And still Lucia did not stir a muscle. It was as if she had been turned to stone. A silence fell upon them all. "Red" sat down on the little window-seat,his Angela beside him. Hardy tried to smoke. They could hear the clock ticking on and on—that little clock which had heard so much as its hands moved around the dial during the last few pregnant hours.
Suddenly Uncle Henry, who had been looking at Morgan Pell's huddled form, cried out;
"Hey, what's comin' off?" Had the darkness deceived him?
"Red" jumped at the question. "What's the matter?" His nerves were on edge.
"He moved!" cried Uncle Henry, excited now, and rising in his chair, which he wheeled out into the room.
"Moved!" cried "Red." "You're crazy! He's stone dead, if ever anyone was."
"I seen him—I swear I seen him!" Uncle Henry's eyes were almost popping from his head. "Why didn't someone do something? Why didn't they see what he saw? Oh, to be able to walk, and not sit forever like a dried mummy in this chair!
"But how could he have moved?" "Red" exclaimed. "He's dead, I say!"
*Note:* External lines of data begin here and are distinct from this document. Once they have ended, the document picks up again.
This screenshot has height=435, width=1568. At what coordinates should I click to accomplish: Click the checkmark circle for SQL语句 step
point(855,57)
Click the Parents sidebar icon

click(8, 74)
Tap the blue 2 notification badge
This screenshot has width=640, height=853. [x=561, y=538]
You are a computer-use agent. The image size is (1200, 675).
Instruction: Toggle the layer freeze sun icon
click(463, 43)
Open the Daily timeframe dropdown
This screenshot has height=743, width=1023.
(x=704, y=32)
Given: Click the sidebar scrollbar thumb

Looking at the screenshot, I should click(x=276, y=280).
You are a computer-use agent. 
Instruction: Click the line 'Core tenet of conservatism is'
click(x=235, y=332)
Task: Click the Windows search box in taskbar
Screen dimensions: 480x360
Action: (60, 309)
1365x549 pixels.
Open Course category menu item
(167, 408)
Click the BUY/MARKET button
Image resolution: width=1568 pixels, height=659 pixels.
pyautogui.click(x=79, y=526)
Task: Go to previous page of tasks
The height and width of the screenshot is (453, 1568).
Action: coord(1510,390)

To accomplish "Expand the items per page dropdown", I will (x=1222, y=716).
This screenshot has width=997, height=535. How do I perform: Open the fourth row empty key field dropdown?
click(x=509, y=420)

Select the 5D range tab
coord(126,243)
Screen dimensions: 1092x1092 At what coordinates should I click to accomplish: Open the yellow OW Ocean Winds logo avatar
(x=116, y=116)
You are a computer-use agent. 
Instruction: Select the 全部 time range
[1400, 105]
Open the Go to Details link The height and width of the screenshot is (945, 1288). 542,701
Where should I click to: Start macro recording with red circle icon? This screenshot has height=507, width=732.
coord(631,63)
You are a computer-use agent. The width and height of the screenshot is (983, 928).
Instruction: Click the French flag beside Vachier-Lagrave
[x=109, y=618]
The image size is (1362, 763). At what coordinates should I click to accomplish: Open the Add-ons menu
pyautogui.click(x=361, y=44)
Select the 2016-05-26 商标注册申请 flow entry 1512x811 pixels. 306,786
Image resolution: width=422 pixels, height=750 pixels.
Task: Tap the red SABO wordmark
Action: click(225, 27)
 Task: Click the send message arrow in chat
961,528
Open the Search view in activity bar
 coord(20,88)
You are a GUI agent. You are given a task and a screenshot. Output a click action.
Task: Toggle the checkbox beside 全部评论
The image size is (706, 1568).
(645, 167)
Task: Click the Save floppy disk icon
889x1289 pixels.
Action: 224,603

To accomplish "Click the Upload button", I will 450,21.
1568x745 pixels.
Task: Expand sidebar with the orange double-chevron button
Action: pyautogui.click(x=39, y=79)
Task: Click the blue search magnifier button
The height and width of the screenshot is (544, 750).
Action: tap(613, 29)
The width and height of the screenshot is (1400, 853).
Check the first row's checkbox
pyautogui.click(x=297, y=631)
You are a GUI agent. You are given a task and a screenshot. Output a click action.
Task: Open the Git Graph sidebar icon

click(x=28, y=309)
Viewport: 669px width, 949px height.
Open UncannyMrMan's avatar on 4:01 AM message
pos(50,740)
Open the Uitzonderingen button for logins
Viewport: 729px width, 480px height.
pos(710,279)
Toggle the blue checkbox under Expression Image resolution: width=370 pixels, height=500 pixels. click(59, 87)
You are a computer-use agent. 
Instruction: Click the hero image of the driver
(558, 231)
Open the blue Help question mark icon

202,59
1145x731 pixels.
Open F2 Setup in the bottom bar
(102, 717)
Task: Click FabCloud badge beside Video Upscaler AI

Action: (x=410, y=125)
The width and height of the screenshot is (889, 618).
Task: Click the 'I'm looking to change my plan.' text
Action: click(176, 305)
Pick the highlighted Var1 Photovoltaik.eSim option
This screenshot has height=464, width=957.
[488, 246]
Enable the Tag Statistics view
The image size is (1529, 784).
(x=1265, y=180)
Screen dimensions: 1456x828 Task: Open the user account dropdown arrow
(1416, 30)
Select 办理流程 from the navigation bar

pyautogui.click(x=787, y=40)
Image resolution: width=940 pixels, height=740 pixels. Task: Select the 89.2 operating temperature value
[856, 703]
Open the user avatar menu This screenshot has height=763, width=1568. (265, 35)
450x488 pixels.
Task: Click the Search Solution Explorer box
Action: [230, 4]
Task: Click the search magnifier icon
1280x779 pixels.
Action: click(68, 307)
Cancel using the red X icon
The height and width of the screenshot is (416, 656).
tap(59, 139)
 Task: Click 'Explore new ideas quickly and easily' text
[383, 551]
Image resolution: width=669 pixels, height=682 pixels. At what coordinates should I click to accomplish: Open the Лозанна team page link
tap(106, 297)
"I don't know how he could!" Uncle Henry cried, "but he did! Look at him!" He could scarcely control himself now.
"Maybe Lopez didn't kill him after all," "Red" said, and knelt down to examine Pell's body again.
"Now don't tell me that!" Uncle Henry yelled. "Ain't we got trouble enough here without him comin' back?" He could have stood any calamity, it seemed, but the return to life of this wretched Morgan Pell.
"By golly!" "Red" exclaimed, on his knees, his hand on Pell's white face.
"Was I right?" Uncle Henry said.
"Red" rose slowly. His voice was almost a whisper. "He's alive!" he breathed.
Gilbert, who had not taken Uncle Henry's word seriously, could not doubt "Red's" verdict.
"Alive!" he said. "Oh, it can't be!"
For the first time Lucia moved. Her lips opened. "Alive!" she managed to say. Again the world crumbled for her.
"It was only a flesh wound," "Red" said. "The bullet just grazed his head."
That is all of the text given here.